Je vous ai déjà offert quelques définitions du Jazz. Voici maintenant grâce aux Cahiers du football un article fondamental:

" Le Jazz expliqué aux footeux ". 

Il est si beau que j'aurais aimé l'écrire. Malgré ma jalousie naturelle, devant de tels bonheurs de plume et une telle pertinence du propos (comparer Michel Platini à Wes Montgomery et David Trezeguet à John Coltrane, c'est tellement vrai), je vous l'offre tout de même. 
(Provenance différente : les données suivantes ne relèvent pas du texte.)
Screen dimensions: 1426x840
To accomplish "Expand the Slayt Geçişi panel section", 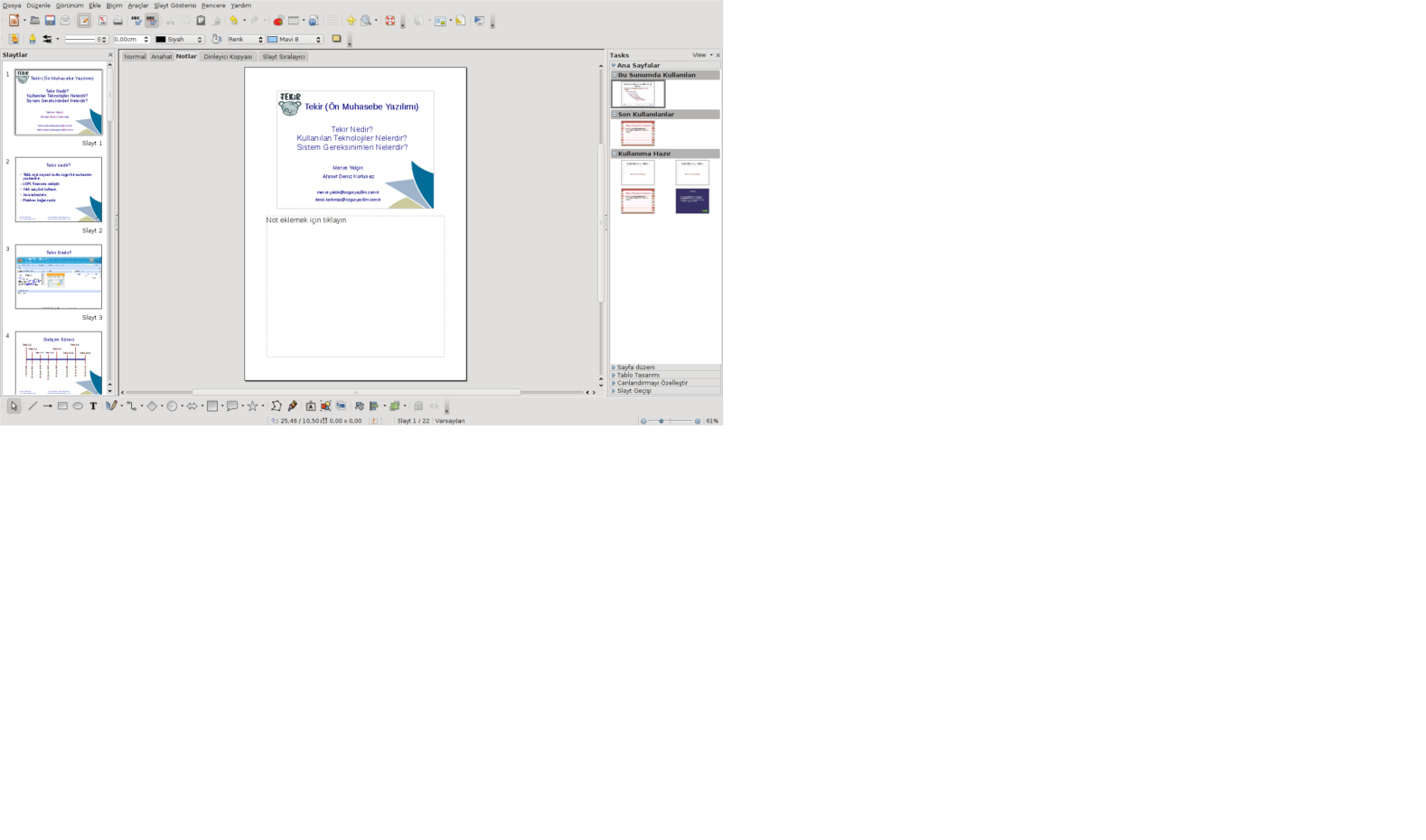I will (x=633, y=391).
Le principe de l'article est simple: expliquer le Jazz aux passionnés de football en affectant chaque musicien à un poste dans une équipe de football, du batteur dans les buts (le seul à avoir droit de se servir des mains et des pieds) au saxophone ténor à l'attaque (d'où David Trezegol en John Coltrane). Pour entraîner l'équipe du Jazz classique, Duke Ellington, évidemment. Comme capitaine de l'équipe du Jazz moderne, Miles Davis, forcément. Un bijou d'humour et d'érudition sportive et musicale.

Pour illustrer cet article, voici un orchestre composé d'amateurs de Calcio (la version italienne du football) l'Italian Instabile Orchestra. Sans entraîneur ni capitaine, cet orchestre sonne cohérent. Dans le football, cela ne se voit plus depuis le Brésil de 1970 qui avait mis son entraîneur au placard parce qu'il donnait trop de consignes. " La tactique est simple. Nous sommes onze attaquants. Le plus mauvais reste dans les buts " (Pelé). Résultat final: victoire 4-1 contre l'Italie. Le football a perdu sa liberté parce qu'il y a trop d'argent en jeu. Le Jazz paie moins mais la carrière y est plus longue et plus libre. Comme le prouve par exemple ce film réalisé pour les 20 ans de l'Italian Instabile Orchestra. Je les ai vus en concert à l'Europa Jazz Festival du Mans en 1999 à l'Abbaye de l'Epau. Un souvenir inoubliable.

En cadeau bonus et parce que c'est vous, exigeantes lectrices, intransigeants lecteurs, voici des mêmes Cahiers du football, Jazz/Football: qui aime qui? un article qui vous aidera à trouver votre club de football à supporter en fonction du genre de Jazz que vous aimez et réciproquement.